Sometimes you remember a museum because of a deep and rich collection, sometimes for an unusual building, sometimes for its history, and just occasionally because of one picture that can leave you with new and even disturbing questions.
Back to that in a minute.
The Rockwell Museum, in Corning, New York, certainly has a memorable building, the more so because of the bison bursting through its facade. Built in 1893 as a City Hall, fire and police station, it was heavily damaged in the 1972 flood and was saved from demolition when Corning Glass money turned it into a home for the art collection of a local department store owner, Robert Rockwell, who started collecting Western art in the 1960s.
Western art as in “Old West,” complete with cowboy paintings, guns and Indian artifacts. That’s a Frederick Remington above, painted in monotones as an illustration for a magazine article by Theodore Roosevelt. No color there!
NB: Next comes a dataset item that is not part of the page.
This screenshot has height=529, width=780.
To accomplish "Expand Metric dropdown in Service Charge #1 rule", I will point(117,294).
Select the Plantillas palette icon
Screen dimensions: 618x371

Along the way, the collection, and the museum which once advertised itself as “the best of the West in the East,” began turning a somewhat less romantic eye on its subject, and began to pay more attention to Native Americans who weren’t in the west, but were actually Native New Yorkers. The two images above are work, both historic and recent, by Haudenosaunee, or Iroquois, artists.
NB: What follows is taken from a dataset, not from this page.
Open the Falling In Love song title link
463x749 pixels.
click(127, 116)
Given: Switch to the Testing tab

And that brings me to the work that sticks with me. The museum has given the three pieces a wall of their own. Their separation as well as the differences in size are an immediate warning not to assume this is one picture, although it is clear that none of the panels truly stands on its own. The artist’s words both explain, and question. Explain the circumstance she has painted, but leave us with the question: Why do we live with such lines between us? The answer is not a simple one!
The museum has, of course, a gift shop in the lobby; it also has an extensive program of education programs, including in-school programs, and as a Smithsonian Affiliate, it hosts numbers of special exhibitions; when we were there, it had Kara Walker’s exhibit on the Civil War, re-imagining illustrations from Harper’s Weekly from an African-American point of view.
Around the corner and down the block on Market Street, with an Art Deco storefront, is the Rockwell Kids Art Lab, where many of the children-and-family programs take place.
Named ‘Artemus’ by a second-grader who won a contest with the entry, the bison has been there sine 1999, although he had a recent leave of absence for repairs.
The anti-virus mask he’s been wearing lately is not his first textile adventure; in the past, local knitters made him a 2′ x 25′ winter scarf to keep him warm.